1. The Upturned Nose and Yaka Aesthetics
The Yaka of the southwestern DRC utilize one of the most instantly recognizable facial stylizations in African art — the aggressively upturned "retroussé" nose.
- Arrogance and Vitality: The specific morphological feature is carved to project arrogance, supernatural vitality, and unyielding authority.
- Miniature Mastery: The artist seamlessly integrates this highly expressive geometric face into the narrow cylindrical confines of a functional tool handle — displaying a mastery of miniature portraiture that equals their famous large-scale initiation masks.
2. The Ngoombu Diviner and Regalia of Prestige
While functionally a fly whisk, an object of this ornate caliber is a highly charged piece of ceremonial regalia.
- Chief or Diviner Possession: Likely the exclusive property of a village chief (kiamfu) or a powerful diviner (ngoombu).

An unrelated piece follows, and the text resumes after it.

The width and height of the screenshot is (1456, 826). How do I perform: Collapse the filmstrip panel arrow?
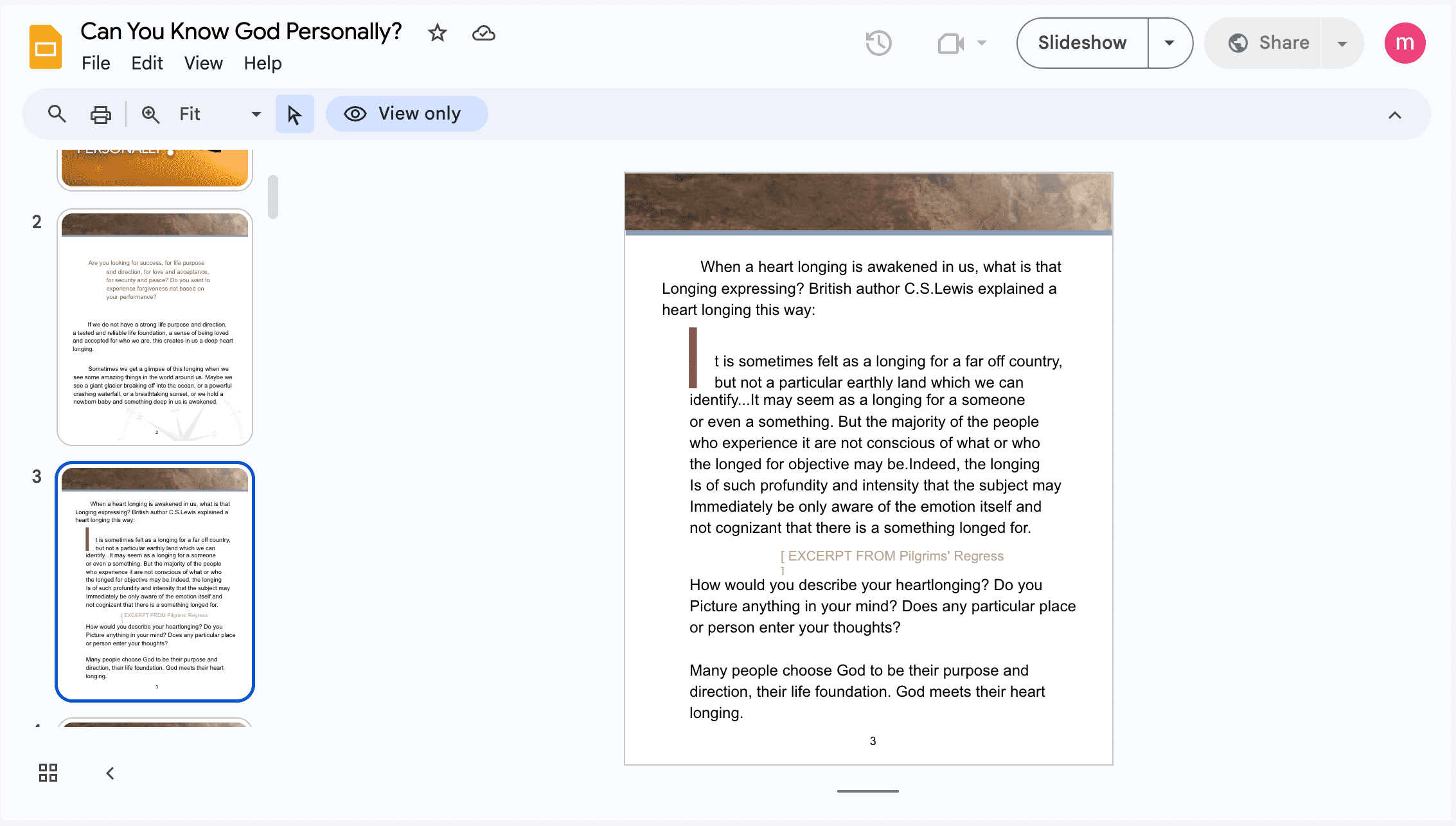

- Magical Swatting: During public tribunals or healing rituals, the rhythmic flicking of the animal tail was not merely practical — it was a magical action, symbolically swatting away malicious spirits, disease, and the invisible forces of witchcraft that threatened the chief's aura or the diviner's trance state.
3. Organic Integrity and "Glass" Polish
The pristine preservation of this composite object is exceptional.
- Intact Hair and Trade Beads: Animal hair (likely horse, buffalo, or wildebeest) remains thick and securely bound — authentic imported glass trade beads provide a historical marker of early-20th-century European trade routes reaching the interior Congo.